Em síntese: o grupo técnico do Governo do Estado do Ceará levantou que, desde o período colonial, fundamenta-se o sopé ocidental da Serra da Ibiapaba como divisa natural. O mapeamento geológico-geomorfológico realizado demonstra que o grupo rochoso “Serra Grande’ representa esse sopé ocidental, o qual penetra por mais de 40 km no território do Piauí.
O Ceará, no entanto, não está reivindicando esse território, mas tão somente a linha que o IBGE definiu desde o censo de 2000, que corresponde à área litigiosa de 3.000 km2 atualmente em disputa. O bloco-diagrama a seguir explica visualmente essa situação (Figura 10).
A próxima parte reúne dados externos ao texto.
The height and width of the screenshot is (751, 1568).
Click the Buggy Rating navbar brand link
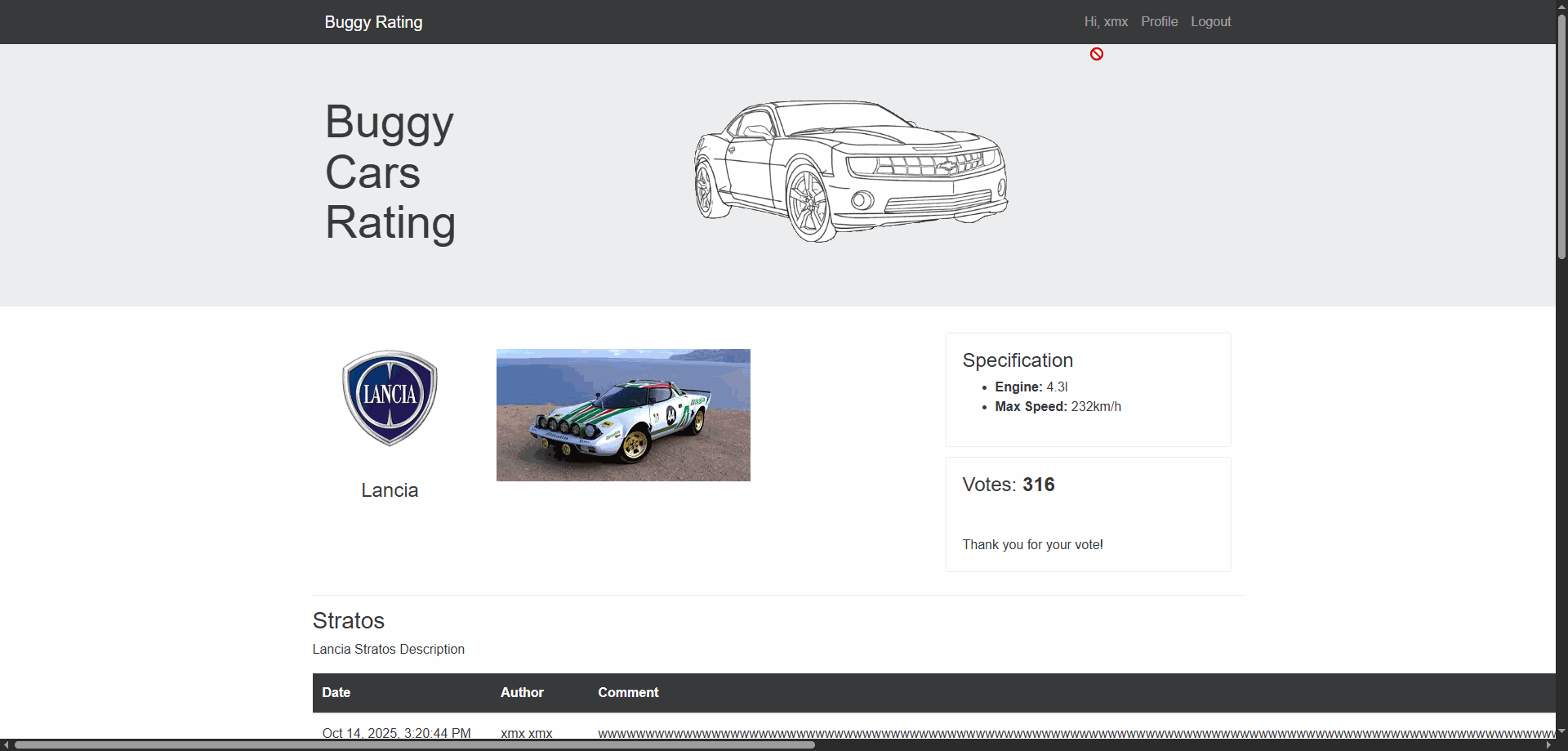373,22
Pesquisa realizada pelo Instituto de Pesquisa e Estratégia Econômica do Ceará (IPECE) e Comitê de Estudos de Limites e Divisas Territoriais do Ceará (CELDITEC) indicou que a quase totalidade da população da área de litígio tem sentimento de pertencimento associado ao Ceará. Esse fato necessita ser levado em conta pelo Supremo Tribunal Federal (STF), pois não se pode, parece-nos, por estratégias geopolíticas estranhas à vida nacional, negar à população o direito de escolher a qual jurisdição administrativa ela para sempre se vinculará.
Assim, a análise de documentos históricos, associada com a análise geomorfológica da região, e como pautado pela postura e sentimento da população, comprova um dado cristalino: a Ibiapaba é cearense!